Resolution and Latent Space

Generating high-resolution pixels (for example, $1024 \times 1024$) directly is computationally expensive and memory intensive.

Latent Diffusion (Stable Diffusion): Instead of running diffusion on pixel space, you use a Variational Autoencoder (VAE) to compress the image into a smaller latent space (for example, $64 \times 64$ feature maps). You then perform the diffusion process in this compressed space and use the VAE decoder to map the final latent back to an image.

Visually, you can imagine replacing a $512 \times 512$ RGB image with a much smaller grid of feature vectors, for example, $64 \times 64$ with 4 channels. Diffusion operates on this compact representation, which behaves like a semantic sketch of the image rather than raw pixels. This design dramatically reduces compute requirements while preserving perceptual quality, which is why it underpins many modern text-to-image systems.

Limitations and Considerations

Despite their strengths, diffusion models have practical downsides:

Sampling speed: Even with modern schedulers, you still need dozens of denoising steps, which can be slow compared with a single forward pass in a GAN.
Compute cost: Training high-resolution models from scratch is expensive (often many GPUs for days or weeks).
Data and biases: As with other generative models, outputs inherit biases from training data and can amplify them.
Control vs. diversity: Strong conditioning and guidance improve prompt adherence but can reduce diversity and sometimes introduce artifacts.
Reproducibility: Because sampling involves multiple stochastic steps, small changes in random seeds, schedulers, or guidance scales can lead to noticeably different outputs, which can complicate strict reproducibility.
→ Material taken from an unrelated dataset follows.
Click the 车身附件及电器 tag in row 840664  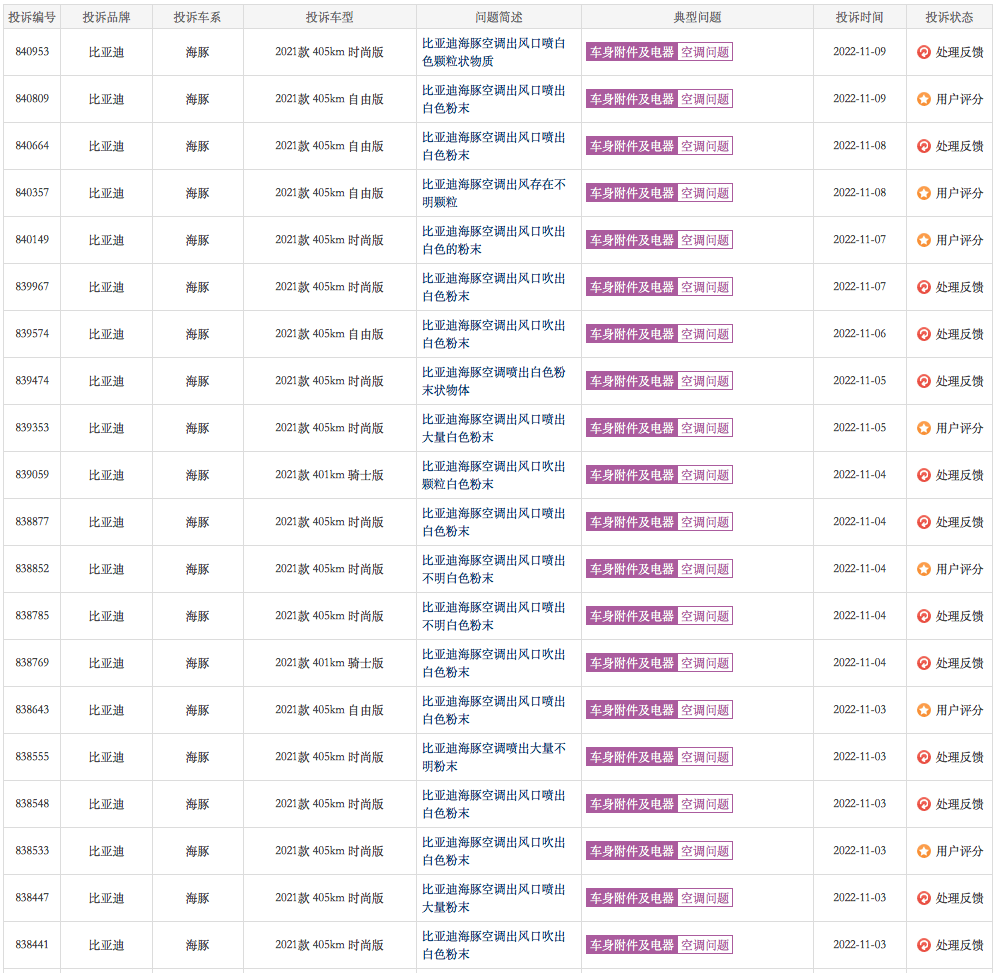[631, 146]
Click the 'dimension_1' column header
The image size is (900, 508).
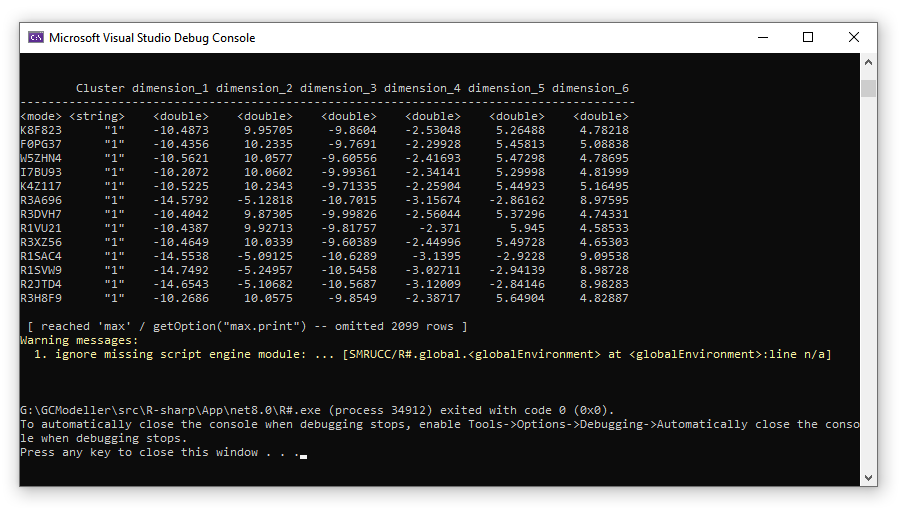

How to Evaluate “Good” Samples

Diffusion models are often judged by images, but a technical viewpoint benefits from explicit metrics:

Fidelity: Are samples realistic (for example, measured by FID on a benchmark)?
Diversity: Do samples cover many modes (for example, precision/recall for generative models)?
Prompt adherence (conditional models): Does the output match the condition (human evaluation and task-specific metrics are common)?

Evaluation matters because improvements in sampling speed, guidance, or schedulers can change these trade-offs.

Conclusion

Diffusion models represent a paradigm shift in generative modeling. By learning the task of predicting and removing noise over many timesteps, they acquire a hierarchical notion of structure: coarse layout emerges early in the reverse process, while fine texture appears late.

In this article, we have explored three layers of the idea:

Intuition: a forward “fogging” process that gradually turns images into noise, and a learned reverse process that walks back toward clarity.
Mathematics: a Markov chain with Gaussian transitions, a tractable forward process $q(x_t | x_0)$, and a reverse process $p_\theta(x_{t-1} | x_t)$ trained via a simple noise-prediction objective.
Implementation: a concrete PyTorch setup with a noise schedule, a U-Net-style noise predictor, and a training loop that teaches the model to denoise across many noise levels.